### Exercise
Reproduce everything from the line containing "Click the word CREATING in the tagline" down to the line containing "pos(79,567)", with both of those lines included. Leave the pictures out of your copy.

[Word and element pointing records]
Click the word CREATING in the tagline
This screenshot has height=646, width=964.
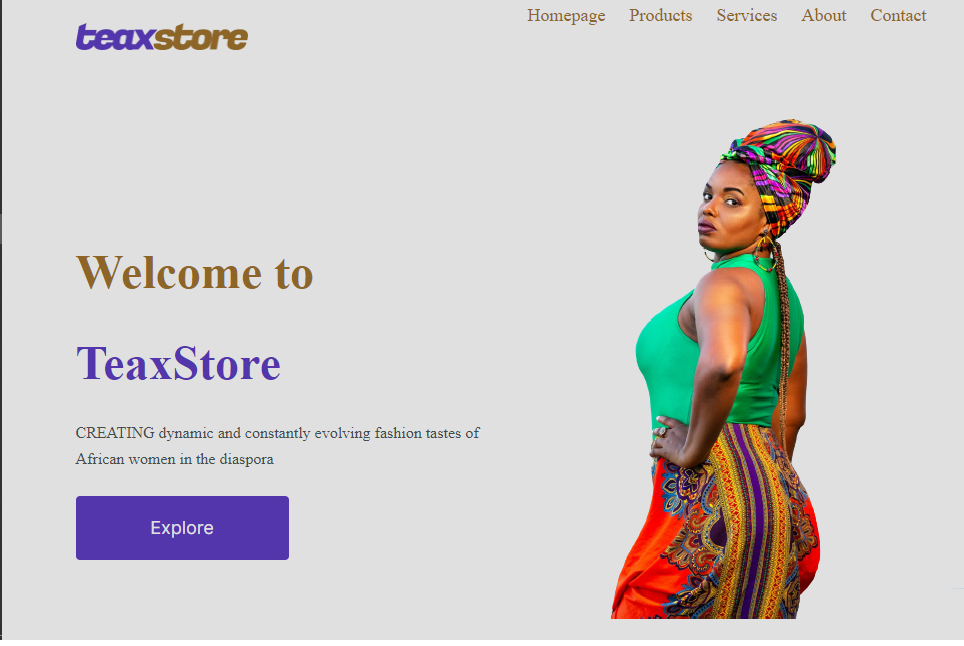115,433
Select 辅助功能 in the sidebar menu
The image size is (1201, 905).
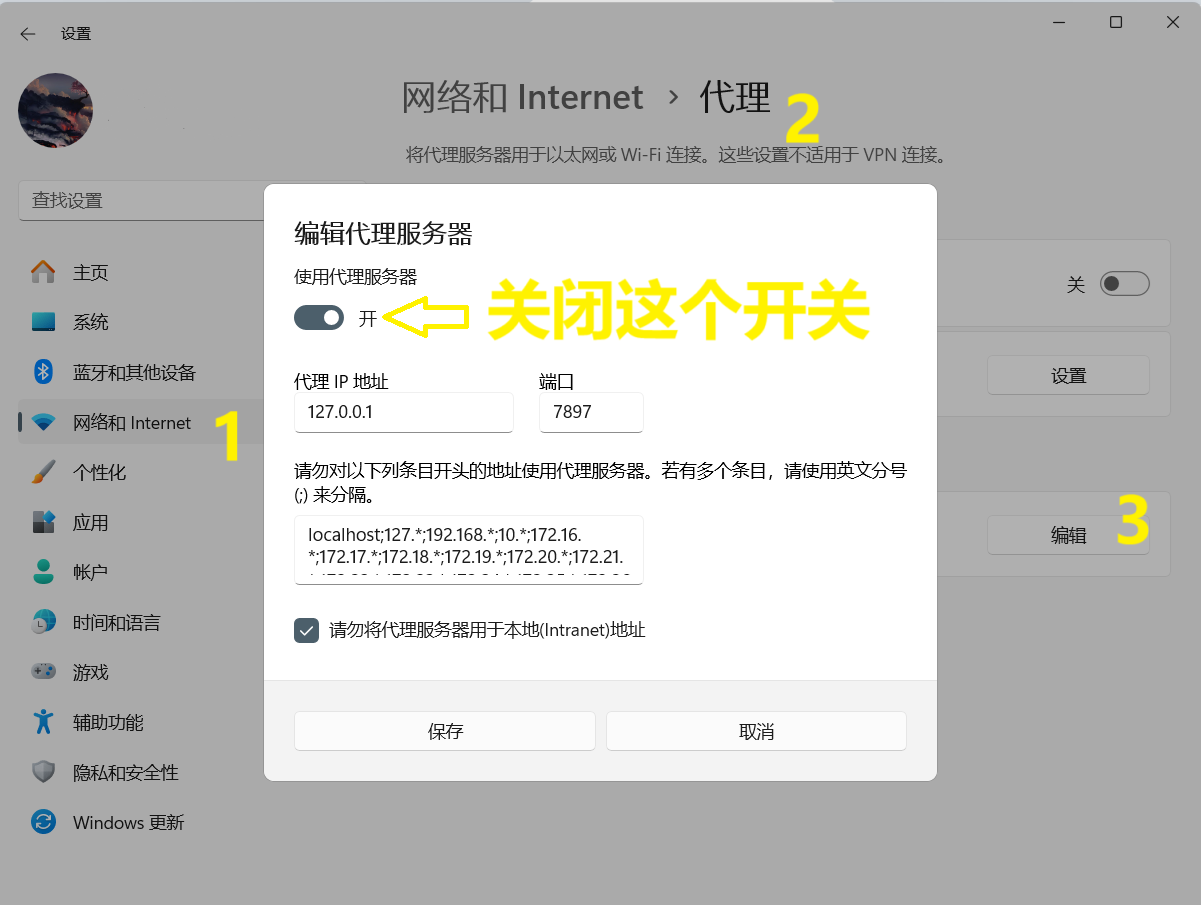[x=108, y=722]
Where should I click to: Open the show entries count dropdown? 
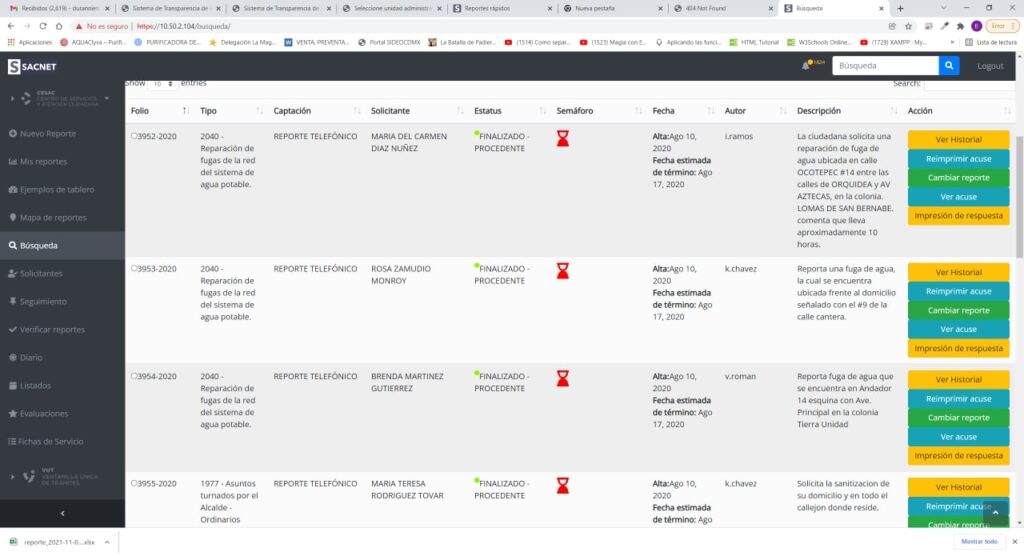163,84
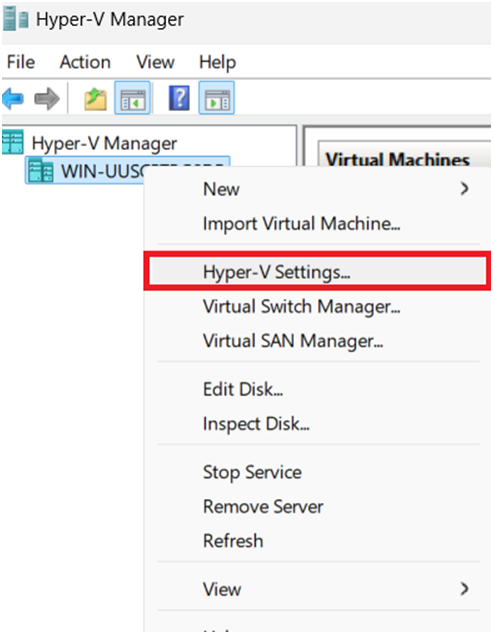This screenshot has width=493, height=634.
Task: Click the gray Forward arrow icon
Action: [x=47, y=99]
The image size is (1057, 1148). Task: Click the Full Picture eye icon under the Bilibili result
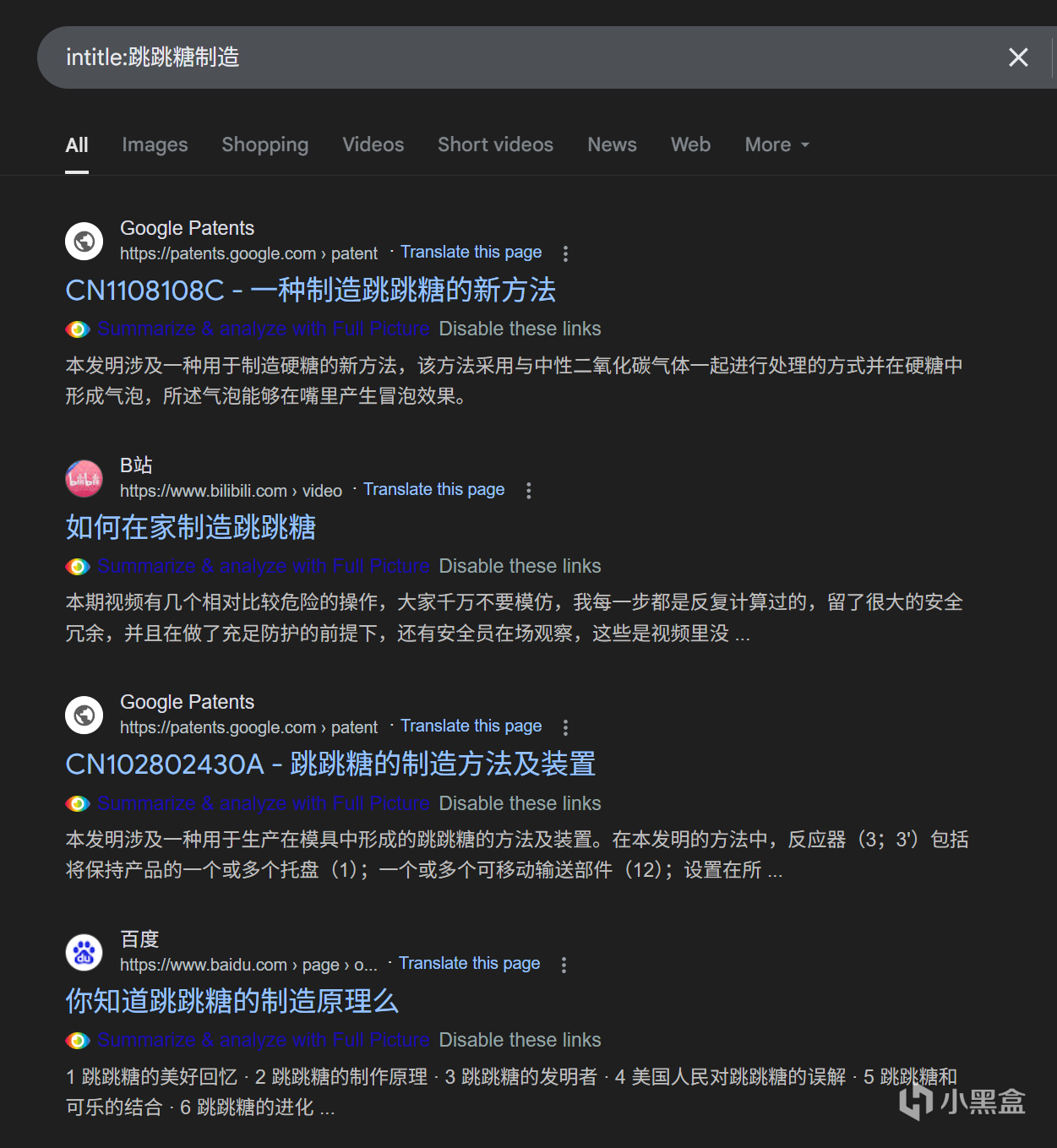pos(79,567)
...
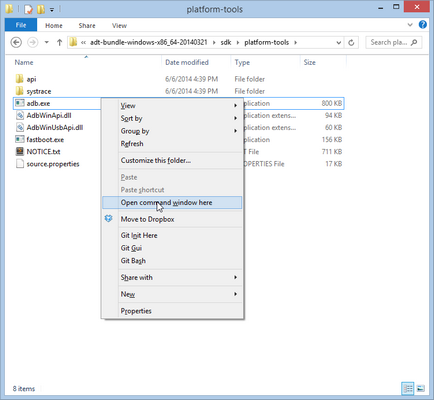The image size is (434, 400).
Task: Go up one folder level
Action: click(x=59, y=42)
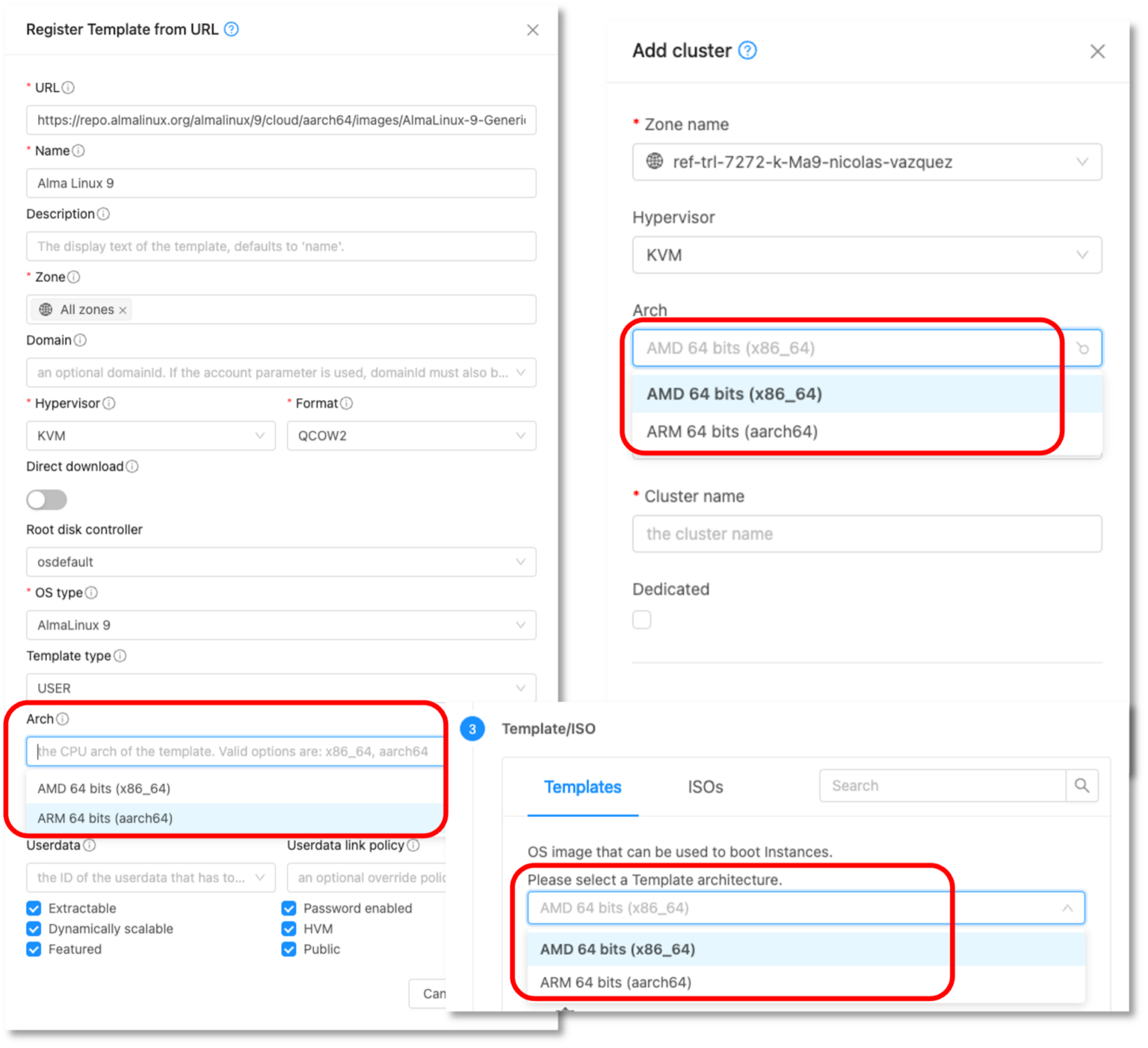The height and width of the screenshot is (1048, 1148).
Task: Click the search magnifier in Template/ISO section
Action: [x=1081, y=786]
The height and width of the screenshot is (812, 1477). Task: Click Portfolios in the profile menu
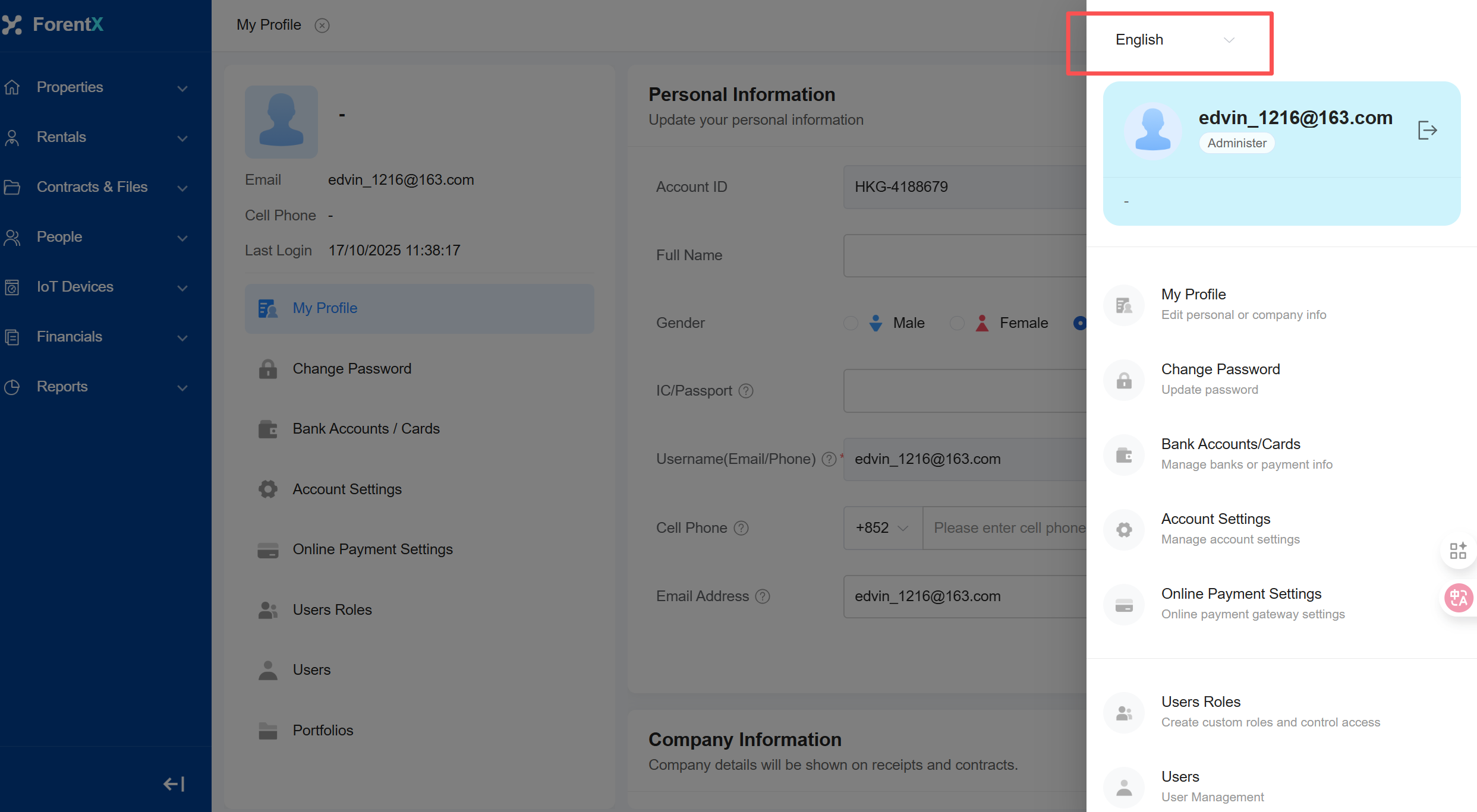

### Response
Click the word CREATING in the tagline
This screenshot has height=646, width=964.
115,433
Select 辅助功能 in the sidebar menu
The image size is (1201, 905).
[x=108, y=722]
Where should I click to: Open the show entries count dropdown? 
163,84
This screenshot has width=493, height=634.
Task: Click the gray Forward arrow icon
Action: [x=47, y=99]
The image size is (1057, 1148). Task: Click the Full Picture eye icon under the Bilibili result
pos(79,567)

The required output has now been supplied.